Herein we present the preparation of two novel cyclam-based macrocycles (te1pyp and cb-te1pyp), bearing phosphonate-appended pyridine side-arms for the coordination of copper(II) ions in the context of 64Cu PET imaging. The two ligands have been prepared through conventional protection-alkylation sequences on cyclam, and their coordination properties have been thoroughly investigated. The corresponding copper complexes have been fully characterized in the solid-state (X-Ray diffraction analysis) and in solution (EPR and UV-Vis spectroscopies). Potentiometric studies, combined with spectrometry, have also allowed us to determine their thermodynamic stability constants, confirming their high affinity for copper(II) cations.
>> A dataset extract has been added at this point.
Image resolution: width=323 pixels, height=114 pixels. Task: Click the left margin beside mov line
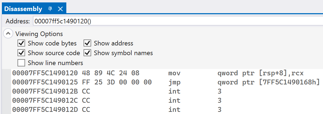click(6, 73)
The kinetic inertness of the complexes has also been verified by acid-assisted dissociation experiments, enabling their use in 64Cu-PET imaging in mice for the first time. Indeed, the two ligands could be quantitatively radiolabeled under mild conditions, and the resulting 64Cu complexes have demonstrated excellent stability in serum. PET imaging demon-strated a set of features emerging from the combination of picolinates and phosphonate units: high stability in vivo, fast clear-ance from the body via renal elimination, and most interestingly, very low fixation in the liver. The latter is in contrast with what was observed for monopicolinate cyclam (te1pa), that had a non-negligible accumulation in the liver, owing probably to its different charge and lipophillicity. These results thus pave the way for the use of such phosphonated pyridine chelators for in vivo 64Cu-PET imaging.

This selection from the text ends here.